In some states, independents can get around the party-only requirement by registering with a party right before the primary and switching back to unaffiliated status afterward, which happens most frequently during presidential election years.
Party in the U.S.A.
Be that as it may, parties typically resist efforts to expand non-partisan primary participation, arguing that as private political organizations they should be able to select their own candidates without interference from non-members.
Foes counter that the partisan primary elections are funded by taxpayers and therefore should be open to all voters.
“The primaries are paid for by the taxpayers. They’re conducted by public agencies,” said Mr. Opdycke. “This notion that hey, we’re like the Boy Scouts or the NRA, we should be left alone and decide who can and can’t vote—great. Go do it. Don’t send us the bill.”
Others point out that the parties perform valuable electoral functions—recruiting candidates, whipping up enthusiasm for elections, registering voters–in keeping with the vision of the Founding Fathers.
“A move to nonpartisan elections would mean a further weakening of a party system that is already too weak in South Dakota,” said Northern State University professor Art Marmorstein in a 2016 op-ed against the South Dakota initiative. “One-party political systems aren’t healthy. No-party systems aren’t much better.”

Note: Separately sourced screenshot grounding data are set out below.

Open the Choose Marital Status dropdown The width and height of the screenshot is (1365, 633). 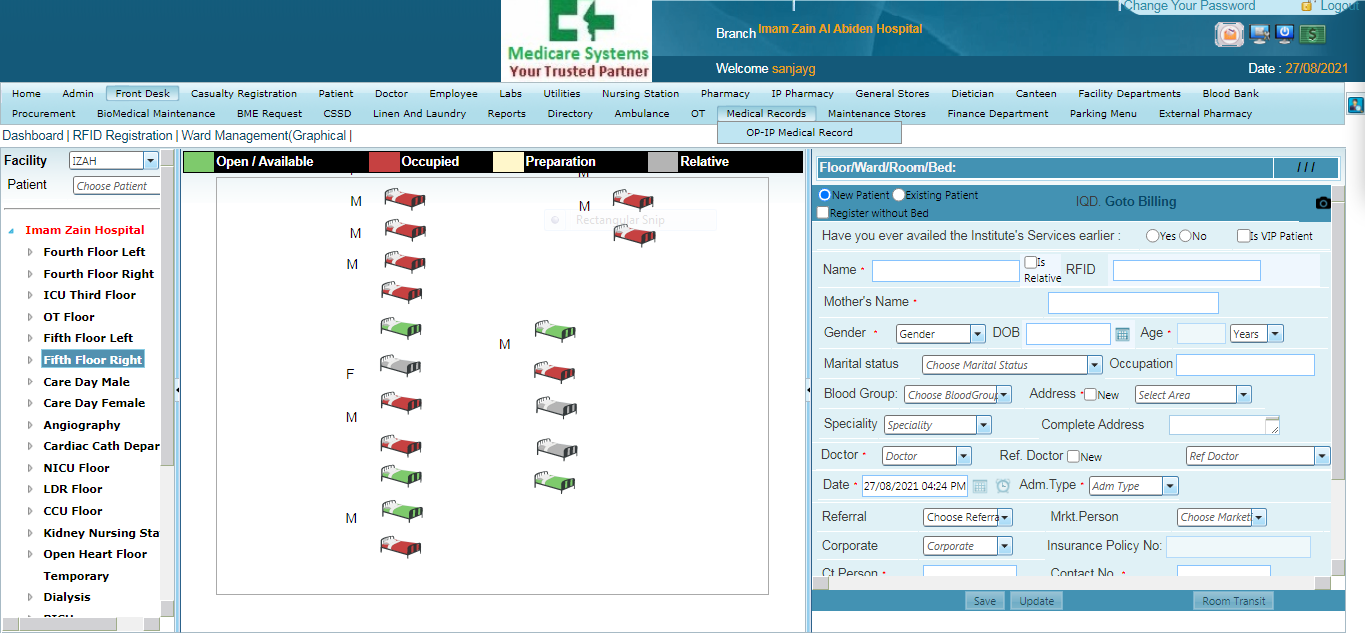1011,365
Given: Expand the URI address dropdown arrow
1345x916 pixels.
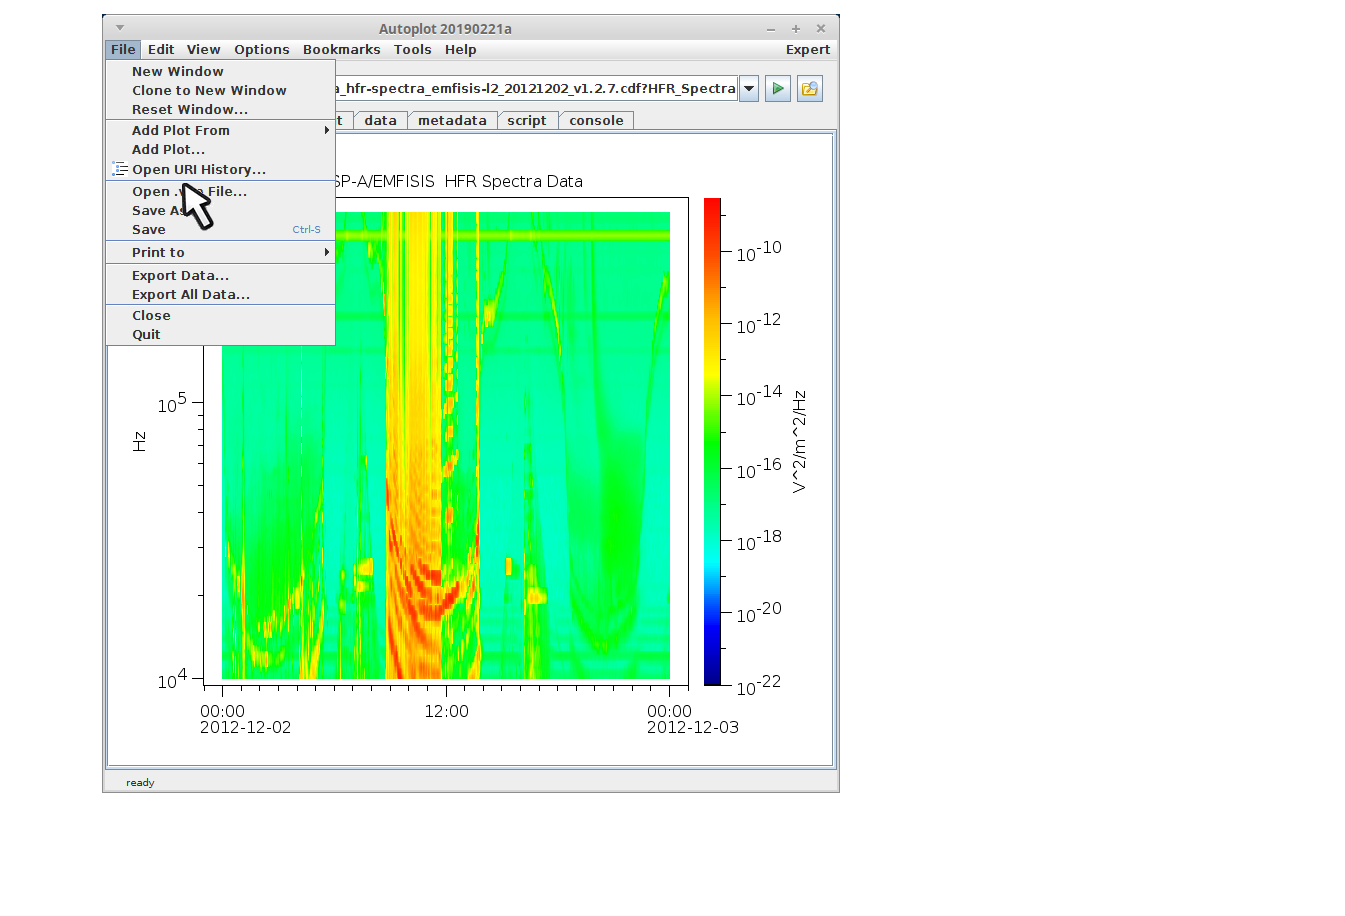Looking at the screenshot, I should click(x=749, y=89).

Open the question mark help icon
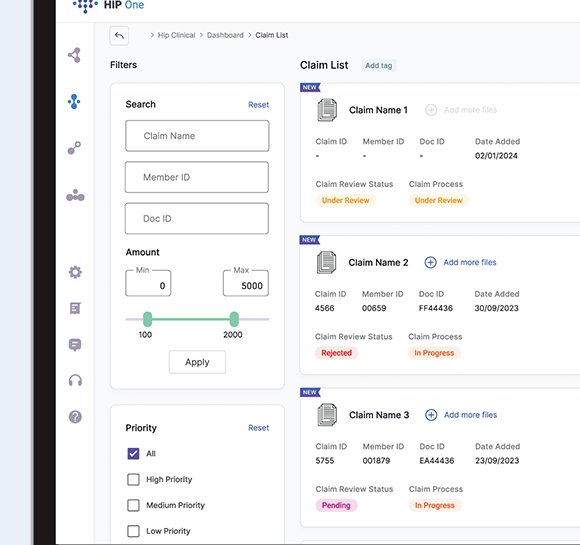click(75, 417)
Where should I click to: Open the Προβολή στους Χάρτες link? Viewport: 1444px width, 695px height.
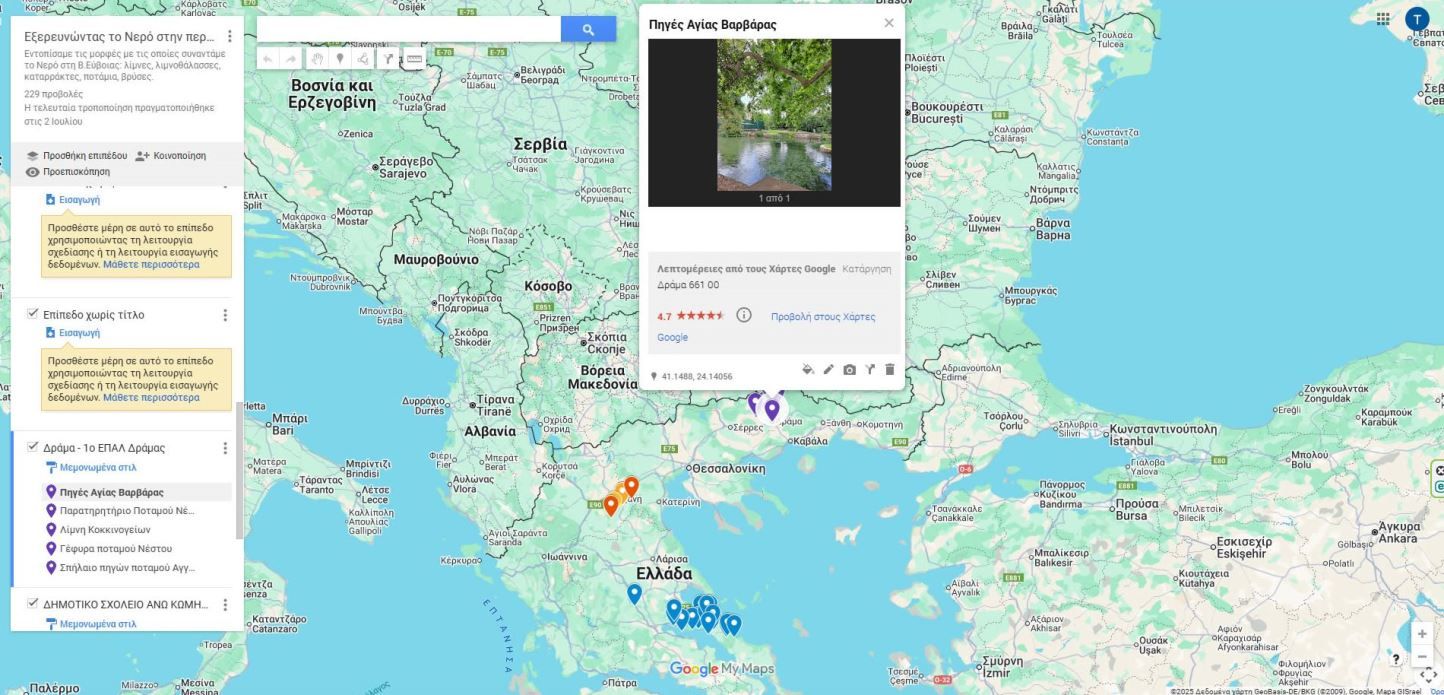[822, 317]
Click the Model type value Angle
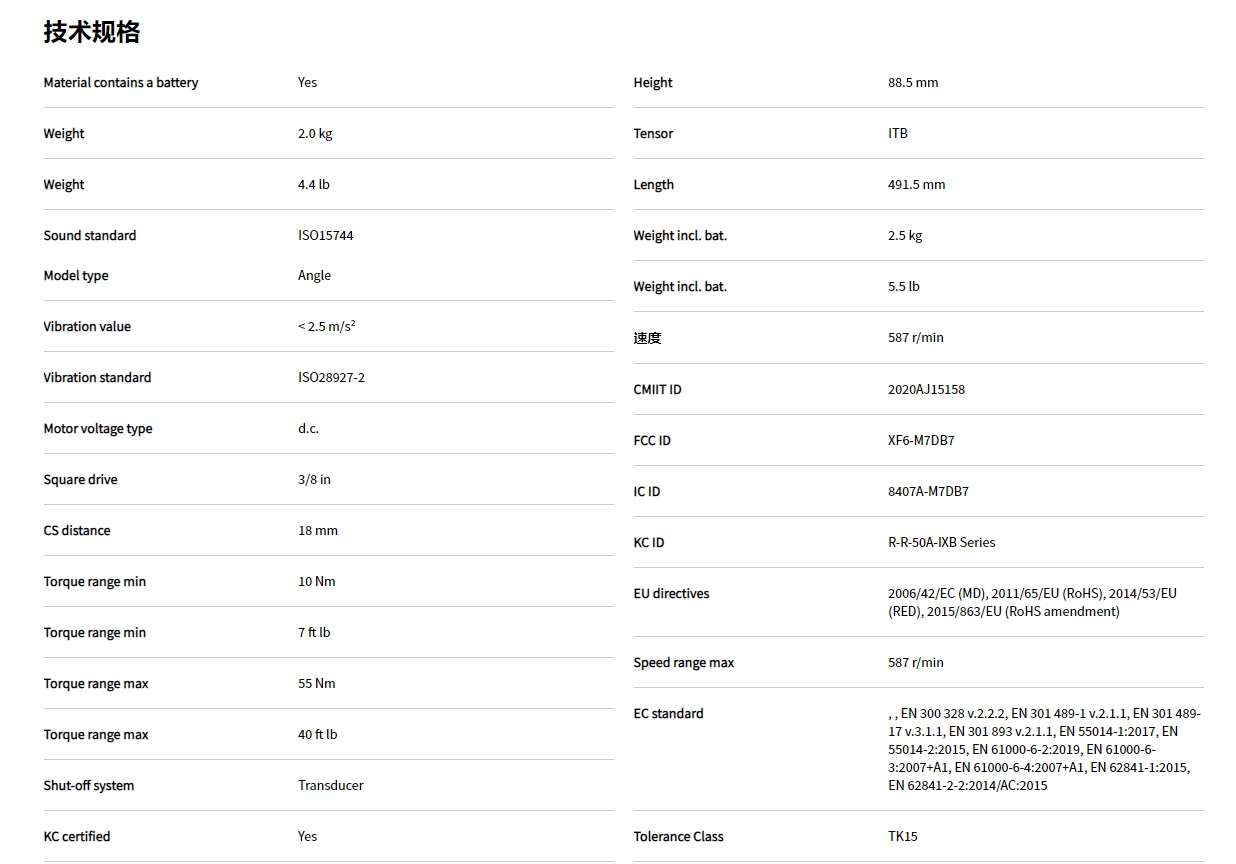 [314, 275]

In Colorado, where the Democrat-controlled state legislature approved an all-mail voting system in 2013, the decision to allow unaffiliated voters presents a unique challenge.
In some states, unaffiliated voters can request either a Democratic or Republican ballot at the polls, but there are no polling places in Colorado, a problem the state has attempted to solve by mailing two ballots to each independent.
Mr. Williams has tried to minimize costs and confusion by asking independents to put in beforehand for either a Democratic or Republican ballot, but so far only about 30,000 have indicated a preference, with 54 percent asking for a Democratic ballot and 40 percent choosing Republican.
What if a voter accidentally returns both? Then the ballots go anonymously before a bipartisan team of judges to check if both were filled out. If only one was voted, no problem, but if both were voted, then the ballots are disqualified.
“It will be more cost effective to the extent voters don’t return both,” said Mr. Williams, a Republican. “We want to make it easy for people to participate in the process. And we want to make it easy for them to ensure their vote is counted and counted the way they want it.”
The decision to flood the election with so many additional ballots has election-integrity watchdogs worried about fraud, but Mr. Williams said all returned ballots are checked to match signatures on file and quickly entered into the statewide database to make sure that a second ballot from the same person won’t be counted.
“Voters get to speak,” he said, “and it’s my job to try to implement their will as best I can.”